Editor’s Note: The following first appeared in the University of Iowa’s Hawk Talk Daily, an e-newsletter that offers a daily look at the Iowa Hawkeyes, delivered free each morning to thousands of fans of the Hawkeyes worldwide. To receive daily news from the Iowa Hawkeyes, sign up HERE.


IOWA CITY, Iowa — University of Iowa softball junior Kaitlyn Mullarkey met a few new friends during her summer course — one of them goes by the name of Lord Stanley.

The Park Ridge, Illinois, native was one of 18 UI students selected to participate in the Chicago Sports Business Practicum led by sports management lecturer Dan Matheson. The three-week course gave students the opportunity to work with executives from the 2015 Stanley Cup Champion Chicago Blackhawks.


“It was cool to see all of the things that go into running a sports organization outside of coaching and the team,” said Mullarkey. “I’m a big Blackhawks fan, so touching the cup was pretty incredible. I’ve seen the cup before, but that was the first time I was able to touch it.”

This year’s visit was the second of its kind for the practicum that is unique to the University of Iowa. The idea was created by Matheson and implemented with the help of UI alum and current senior director of new media and creative services for the Blackhawks, Adam Kempenaar.

“I reached out to Adam a couple years ago and suggested the idea,” said Matheson. “He was intrigued. It developed through Adam’s interest in helping support the University of Iowa, and my interest in taking a group of students to Chicago.”

After spending a week working on a marketing research project for the Waterloo Bucks, the practicum moved to Chicago. Upon arrival the students met with the Blackhawks’ front office and split up into project groups. Mullarkey paired up with community relations manager Ashley Hinton where she assisted with fan mail and came up with ideas to help improve Chicago’s current system.

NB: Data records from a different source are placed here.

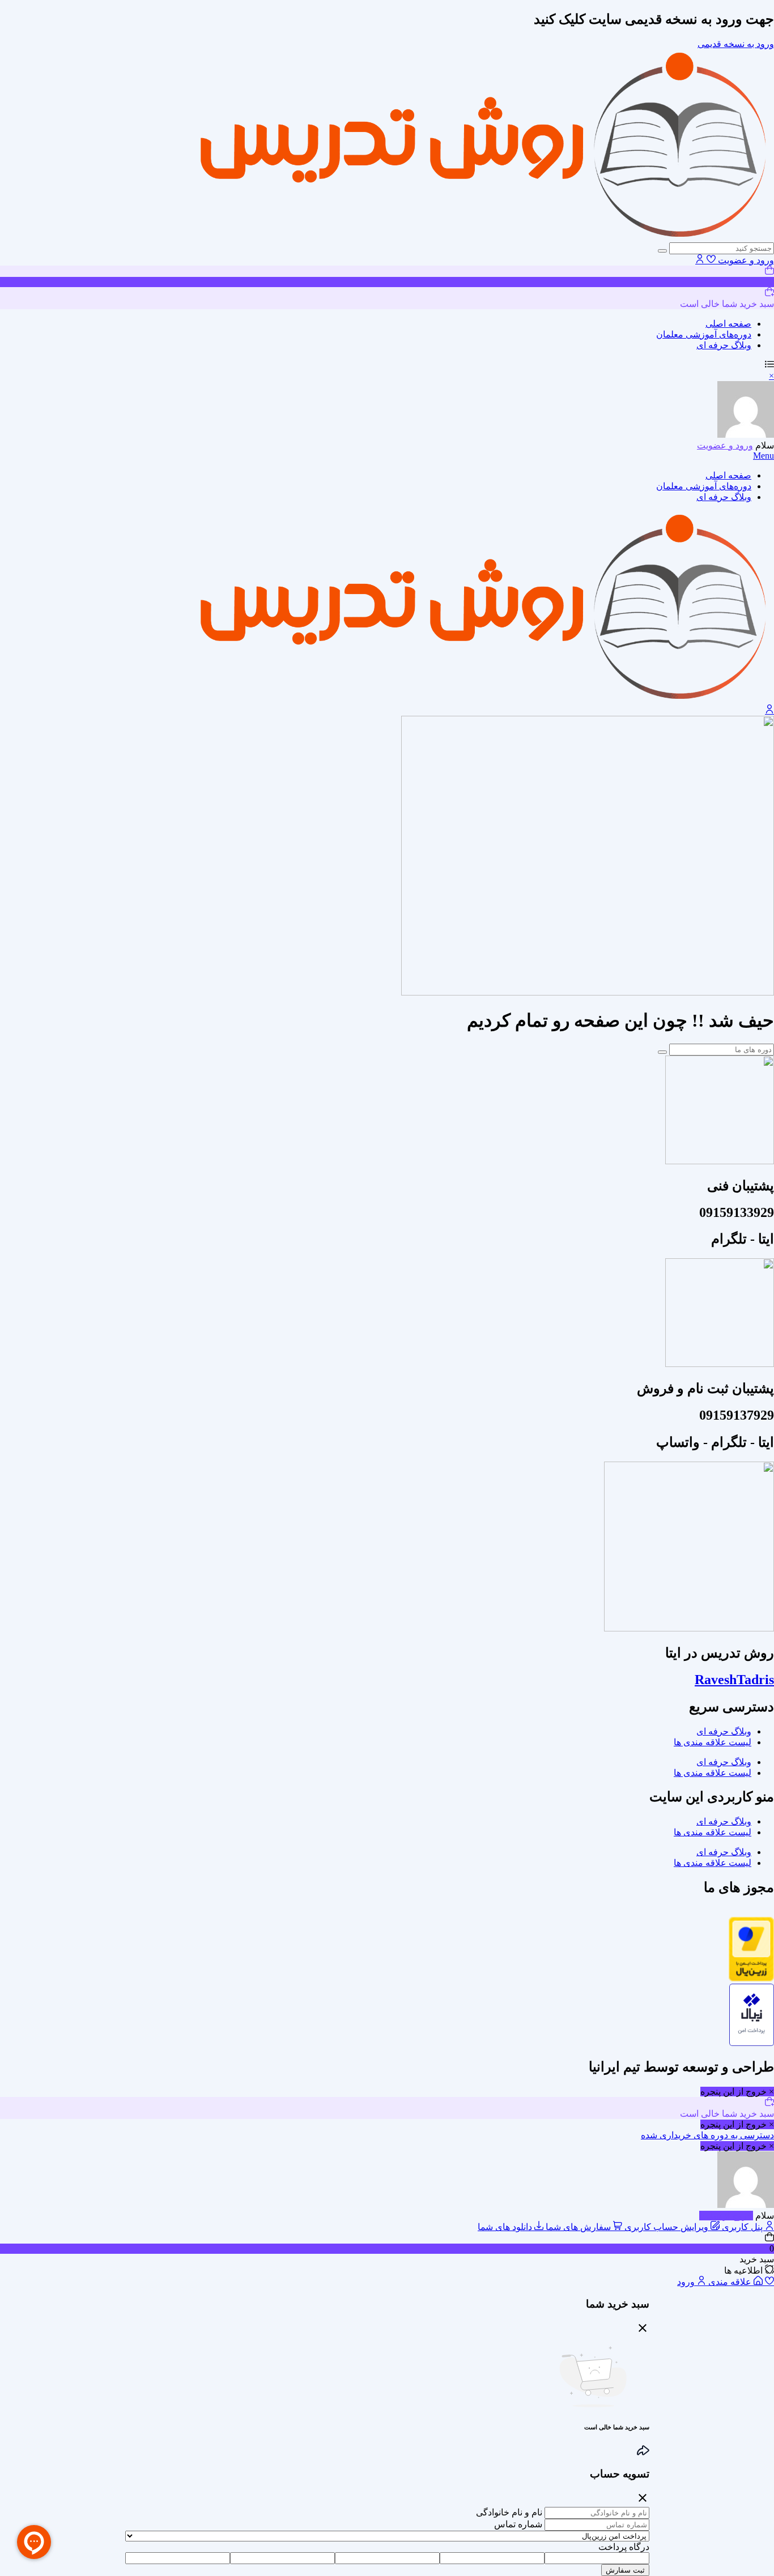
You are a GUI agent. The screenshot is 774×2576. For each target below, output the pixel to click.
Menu (763, 455)
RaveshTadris (734, 1679)
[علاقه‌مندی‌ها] (711, 260)
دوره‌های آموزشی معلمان (703, 334)
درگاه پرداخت (623, 2547)
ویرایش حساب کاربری (666, 2227)
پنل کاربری (742, 2227)
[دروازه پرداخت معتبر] (751, 1978)
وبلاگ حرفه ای (723, 345)
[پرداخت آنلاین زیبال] (751, 2043)
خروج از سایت (726, 2215)
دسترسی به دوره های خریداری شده (707, 2135)
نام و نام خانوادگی (509, 2512)
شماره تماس (518, 2524)
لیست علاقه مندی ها (712, 1742)
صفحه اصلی (728, 323)
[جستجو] (662, 251)
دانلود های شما (506, 2227)
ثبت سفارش (625, 2570)
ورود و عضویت (745, 260)
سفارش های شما (578, 2227)
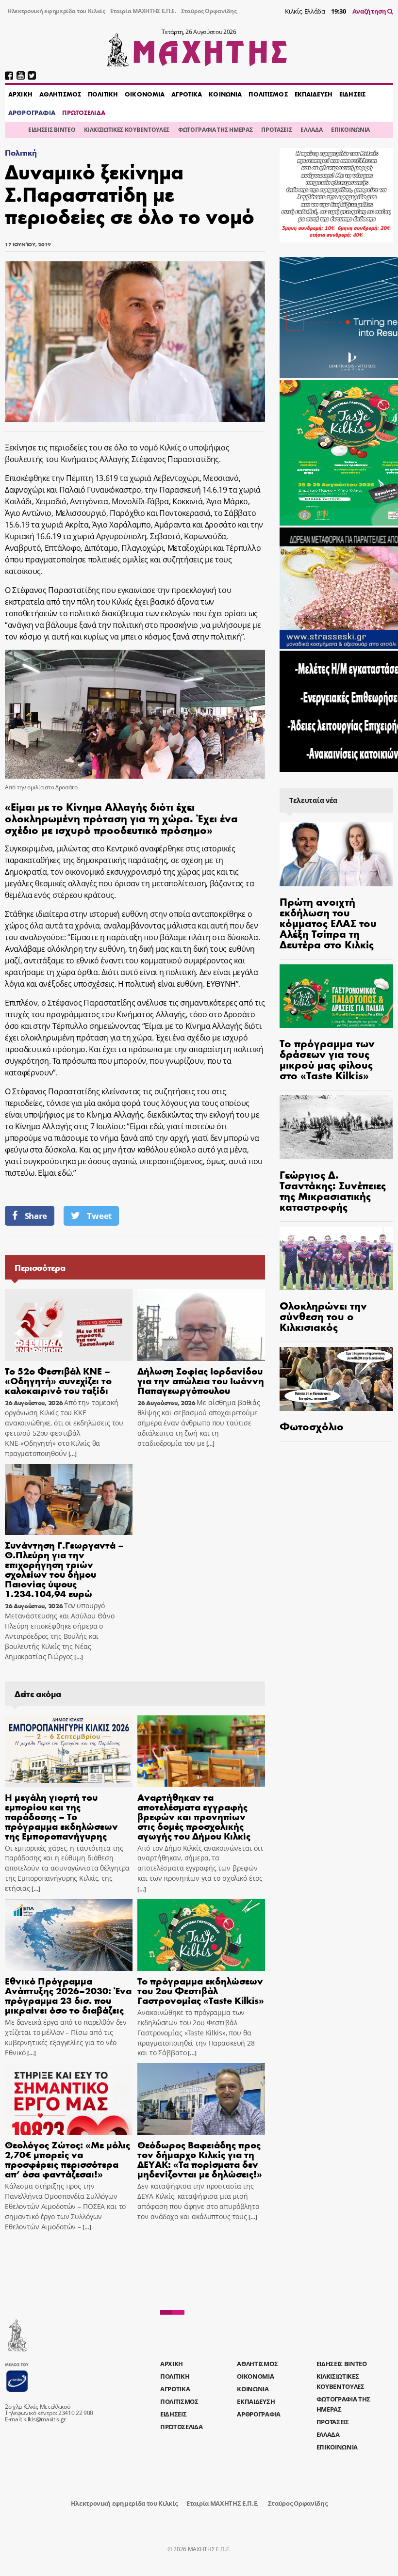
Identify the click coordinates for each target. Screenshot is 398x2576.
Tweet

“It was nice to see the stuff we had been doing in class actually happen,” Mullarkey said. “I got to apply everything I had been learning in my classes to a real-life situation.

“I also learned that I could survive in a work setting. I haven’t been able to have a job or an internship before this experience. It showed me that it is something I’m interested in, and it’s something that I could do.”

With rigorous classroom and competition schedules, it is not uncommon for student-athletes to graduate without internship experience, something Matheson hopes to improve by offering practicum courses.

“One of the real benefits I see out of this course is that we can offer student-athletes the chance to get almost everything they would get out of a semester long internship in a condensed time period,” he said. “They generally don’t get the opportunities during the rest of the year to perform the internships that they need to be competitive after they graduate.”

Many students are still reaping the rewards of participating in the practicum. Several were invited by members of Chicago’s front office to participate in meetings after the practicum concluded, and one student recently accepted a full-time internship with the team.

“I was proud of the students and the way they embraced the opportunity,” said Matheson. “Our success and being invited back year after year depends on the commitment of the students who are in it. They did a great job of representing themselves and the University of Iowa.”

For Mullarkey, participating in the practicum provided her with more than just real-world experience.

“Being able to do something like this with other classmates from Iowa was amazing,” said Mullarkey. “I knew one person going into the trip, so it was cool to build relationships with these people while working on real projects.”